Your objective
Check each line of the records below and collect those that include the word "chevron".

/---

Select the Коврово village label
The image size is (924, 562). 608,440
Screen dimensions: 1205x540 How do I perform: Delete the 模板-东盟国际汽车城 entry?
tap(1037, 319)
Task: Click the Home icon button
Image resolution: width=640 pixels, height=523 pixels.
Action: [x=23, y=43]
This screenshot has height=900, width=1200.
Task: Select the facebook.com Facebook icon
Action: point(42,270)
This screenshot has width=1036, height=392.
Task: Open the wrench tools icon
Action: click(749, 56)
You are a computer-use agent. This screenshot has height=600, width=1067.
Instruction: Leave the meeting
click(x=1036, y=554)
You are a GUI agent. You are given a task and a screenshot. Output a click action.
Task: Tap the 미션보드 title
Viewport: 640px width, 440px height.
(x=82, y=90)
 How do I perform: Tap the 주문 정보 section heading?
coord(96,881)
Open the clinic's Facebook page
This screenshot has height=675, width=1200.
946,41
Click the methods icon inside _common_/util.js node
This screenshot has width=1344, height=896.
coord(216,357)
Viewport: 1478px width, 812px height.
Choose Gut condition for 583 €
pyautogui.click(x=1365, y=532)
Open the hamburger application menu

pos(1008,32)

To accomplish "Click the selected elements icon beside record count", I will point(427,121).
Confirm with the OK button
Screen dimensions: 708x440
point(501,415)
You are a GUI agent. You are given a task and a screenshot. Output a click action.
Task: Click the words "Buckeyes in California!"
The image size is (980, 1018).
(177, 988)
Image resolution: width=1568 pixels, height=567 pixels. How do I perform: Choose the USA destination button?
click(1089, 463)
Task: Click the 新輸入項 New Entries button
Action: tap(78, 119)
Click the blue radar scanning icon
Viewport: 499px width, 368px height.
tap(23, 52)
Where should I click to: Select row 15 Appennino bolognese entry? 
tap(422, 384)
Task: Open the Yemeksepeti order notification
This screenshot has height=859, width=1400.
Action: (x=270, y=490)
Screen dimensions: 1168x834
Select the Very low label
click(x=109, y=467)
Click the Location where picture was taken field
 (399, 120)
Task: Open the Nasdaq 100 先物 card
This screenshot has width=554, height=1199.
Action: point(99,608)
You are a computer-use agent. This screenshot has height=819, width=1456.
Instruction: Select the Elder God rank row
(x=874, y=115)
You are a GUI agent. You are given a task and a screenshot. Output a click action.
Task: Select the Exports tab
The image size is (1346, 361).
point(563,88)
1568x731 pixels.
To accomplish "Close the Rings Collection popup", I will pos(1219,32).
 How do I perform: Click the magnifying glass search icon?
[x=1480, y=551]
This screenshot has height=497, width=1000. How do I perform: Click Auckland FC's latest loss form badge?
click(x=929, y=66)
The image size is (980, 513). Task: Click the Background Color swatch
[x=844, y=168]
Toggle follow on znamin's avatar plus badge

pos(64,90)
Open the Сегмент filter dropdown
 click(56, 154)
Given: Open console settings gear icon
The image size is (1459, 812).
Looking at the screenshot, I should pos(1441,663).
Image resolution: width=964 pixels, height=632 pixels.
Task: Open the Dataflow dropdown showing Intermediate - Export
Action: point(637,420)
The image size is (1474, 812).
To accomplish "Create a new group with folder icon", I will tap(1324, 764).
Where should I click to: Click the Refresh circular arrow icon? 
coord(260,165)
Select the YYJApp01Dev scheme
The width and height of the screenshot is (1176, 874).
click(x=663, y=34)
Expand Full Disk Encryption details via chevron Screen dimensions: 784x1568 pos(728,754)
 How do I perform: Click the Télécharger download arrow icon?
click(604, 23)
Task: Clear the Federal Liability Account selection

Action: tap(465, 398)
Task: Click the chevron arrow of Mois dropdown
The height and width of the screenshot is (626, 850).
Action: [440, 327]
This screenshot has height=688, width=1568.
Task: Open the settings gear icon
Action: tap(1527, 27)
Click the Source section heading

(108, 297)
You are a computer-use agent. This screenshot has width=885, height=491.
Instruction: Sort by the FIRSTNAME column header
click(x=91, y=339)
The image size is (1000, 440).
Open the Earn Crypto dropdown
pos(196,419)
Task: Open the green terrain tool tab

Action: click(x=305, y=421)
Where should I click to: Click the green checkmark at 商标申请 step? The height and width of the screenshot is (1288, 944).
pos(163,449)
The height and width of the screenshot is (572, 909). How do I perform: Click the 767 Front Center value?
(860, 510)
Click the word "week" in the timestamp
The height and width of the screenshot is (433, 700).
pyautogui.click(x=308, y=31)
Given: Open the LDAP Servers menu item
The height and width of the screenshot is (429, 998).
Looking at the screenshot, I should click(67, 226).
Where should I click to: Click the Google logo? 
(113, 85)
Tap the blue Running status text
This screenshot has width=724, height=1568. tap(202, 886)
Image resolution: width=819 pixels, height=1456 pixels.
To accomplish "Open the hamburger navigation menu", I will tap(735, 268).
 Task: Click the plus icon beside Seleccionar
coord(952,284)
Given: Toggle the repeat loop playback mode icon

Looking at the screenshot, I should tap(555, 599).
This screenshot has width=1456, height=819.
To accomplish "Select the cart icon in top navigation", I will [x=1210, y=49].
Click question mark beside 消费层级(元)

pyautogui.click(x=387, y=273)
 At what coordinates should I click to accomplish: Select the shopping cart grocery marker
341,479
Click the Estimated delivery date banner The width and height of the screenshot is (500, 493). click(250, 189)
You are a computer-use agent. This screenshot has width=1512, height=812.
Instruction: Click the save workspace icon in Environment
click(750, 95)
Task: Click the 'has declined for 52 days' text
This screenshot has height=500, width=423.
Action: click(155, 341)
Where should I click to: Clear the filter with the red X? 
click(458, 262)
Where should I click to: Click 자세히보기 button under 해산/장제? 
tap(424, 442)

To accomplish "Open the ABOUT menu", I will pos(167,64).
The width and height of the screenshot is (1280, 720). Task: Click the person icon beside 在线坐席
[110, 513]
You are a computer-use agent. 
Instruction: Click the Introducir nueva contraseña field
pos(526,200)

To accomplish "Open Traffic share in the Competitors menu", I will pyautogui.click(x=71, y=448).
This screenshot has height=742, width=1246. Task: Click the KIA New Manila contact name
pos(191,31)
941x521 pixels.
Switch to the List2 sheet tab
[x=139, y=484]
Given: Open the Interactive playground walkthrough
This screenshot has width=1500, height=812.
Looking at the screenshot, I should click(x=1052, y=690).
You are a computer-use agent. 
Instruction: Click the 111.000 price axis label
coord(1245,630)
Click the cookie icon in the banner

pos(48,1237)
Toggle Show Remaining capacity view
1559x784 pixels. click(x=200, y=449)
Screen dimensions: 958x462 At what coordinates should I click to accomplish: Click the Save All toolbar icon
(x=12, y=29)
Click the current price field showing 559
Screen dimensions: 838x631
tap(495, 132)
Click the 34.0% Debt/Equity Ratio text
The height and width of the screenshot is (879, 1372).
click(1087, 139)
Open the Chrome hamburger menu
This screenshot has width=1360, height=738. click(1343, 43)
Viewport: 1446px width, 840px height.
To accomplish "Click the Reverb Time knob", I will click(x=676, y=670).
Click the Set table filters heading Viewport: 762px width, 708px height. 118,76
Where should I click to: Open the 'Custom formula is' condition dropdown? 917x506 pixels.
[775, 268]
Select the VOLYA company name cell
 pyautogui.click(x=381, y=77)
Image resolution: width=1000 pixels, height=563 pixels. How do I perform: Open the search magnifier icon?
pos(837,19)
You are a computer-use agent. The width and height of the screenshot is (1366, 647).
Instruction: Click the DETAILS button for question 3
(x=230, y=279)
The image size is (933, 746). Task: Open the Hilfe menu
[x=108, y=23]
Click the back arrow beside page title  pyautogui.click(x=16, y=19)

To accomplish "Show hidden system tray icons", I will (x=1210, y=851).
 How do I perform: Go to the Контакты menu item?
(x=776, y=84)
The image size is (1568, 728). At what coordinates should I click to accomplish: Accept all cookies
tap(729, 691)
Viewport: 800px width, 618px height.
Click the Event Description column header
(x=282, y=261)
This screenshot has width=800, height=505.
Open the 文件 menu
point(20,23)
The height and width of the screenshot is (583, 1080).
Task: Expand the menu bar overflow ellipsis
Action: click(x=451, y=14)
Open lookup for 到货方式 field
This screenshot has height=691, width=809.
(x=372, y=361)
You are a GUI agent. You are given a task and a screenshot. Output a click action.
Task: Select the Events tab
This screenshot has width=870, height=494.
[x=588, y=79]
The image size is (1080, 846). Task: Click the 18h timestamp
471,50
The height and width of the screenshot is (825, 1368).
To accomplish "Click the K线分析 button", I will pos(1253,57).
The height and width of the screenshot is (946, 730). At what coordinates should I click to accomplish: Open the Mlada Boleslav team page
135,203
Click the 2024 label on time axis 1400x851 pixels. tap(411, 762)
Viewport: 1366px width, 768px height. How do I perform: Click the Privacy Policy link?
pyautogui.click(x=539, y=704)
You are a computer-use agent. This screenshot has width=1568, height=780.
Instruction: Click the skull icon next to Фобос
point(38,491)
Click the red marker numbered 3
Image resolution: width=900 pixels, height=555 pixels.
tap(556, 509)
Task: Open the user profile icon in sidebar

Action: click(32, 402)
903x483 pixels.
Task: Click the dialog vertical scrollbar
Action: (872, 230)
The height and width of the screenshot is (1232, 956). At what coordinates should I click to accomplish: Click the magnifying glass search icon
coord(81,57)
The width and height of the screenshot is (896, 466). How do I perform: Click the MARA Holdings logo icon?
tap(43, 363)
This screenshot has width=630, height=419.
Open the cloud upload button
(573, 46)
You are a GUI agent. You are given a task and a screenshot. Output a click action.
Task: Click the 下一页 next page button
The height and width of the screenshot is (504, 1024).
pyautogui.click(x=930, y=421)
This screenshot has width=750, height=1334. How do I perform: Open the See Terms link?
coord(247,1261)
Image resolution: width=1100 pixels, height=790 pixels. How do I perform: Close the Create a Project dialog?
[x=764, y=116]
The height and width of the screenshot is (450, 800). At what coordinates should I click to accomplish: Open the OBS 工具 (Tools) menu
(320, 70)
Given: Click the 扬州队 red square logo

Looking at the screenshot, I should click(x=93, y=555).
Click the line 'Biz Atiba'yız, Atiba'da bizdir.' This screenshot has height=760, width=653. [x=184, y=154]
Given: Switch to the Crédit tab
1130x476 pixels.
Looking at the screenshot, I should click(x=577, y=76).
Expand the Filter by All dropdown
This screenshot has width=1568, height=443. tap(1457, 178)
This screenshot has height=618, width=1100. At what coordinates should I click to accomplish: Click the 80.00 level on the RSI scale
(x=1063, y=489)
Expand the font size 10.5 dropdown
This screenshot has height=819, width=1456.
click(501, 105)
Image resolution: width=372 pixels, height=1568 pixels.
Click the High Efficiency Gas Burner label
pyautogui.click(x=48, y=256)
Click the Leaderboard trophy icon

\---

Reply
Expand Full Disk Encryption details via chevron Screen dimensions: 784x1568 pos(728,754)
Task: Click the chevron arrow of Mois dropdown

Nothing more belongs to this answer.